17 April 2012

From the Complex to the Simple

Here's a theoretical position that I encountered in one of my recent games. Is it a win or a draw? That depends on which side is to move.

If Black is on move, it's a draw. The move 1...b6 (or 1...b5) practically forces the exchange of Pawns. White can't catch the a-Pawn with the King, because it's outside the Pawn's square.

If White is on move, it's a win for White, despite the a-Pawn of the wrong color for the Bishop. White eventually confines the Black King to the corner square with the Bishop on the a7-g1 diagonal and the King on c7. The ensuing zugzwang forces Black to move the b-Pawn, when it's quickly over.

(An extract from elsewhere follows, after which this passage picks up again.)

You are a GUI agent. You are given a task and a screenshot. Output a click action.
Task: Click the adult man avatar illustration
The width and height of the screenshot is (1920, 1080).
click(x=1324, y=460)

Note that with White on move, the zugzwang only works because the Bishop is on the dark squares. With Bishop on the light squares, the game is drawn.

Another surprising point is that White to move can win if the King starts on h1. While 1.Kg1, reaching the diagram with Black to move, doesn't work, the move 1.Kg2 sets up another maneuver which works because the Bishop is on the long diagonal. After 1...b6, White can stop the a-Pawn with the Bishop because the White King arrives just in time to take over the defense of the b-Pawn.

These observations allowed me to resolve more complicated positions. Reducing from the complex to the simple is one of the basic tools for endgame play.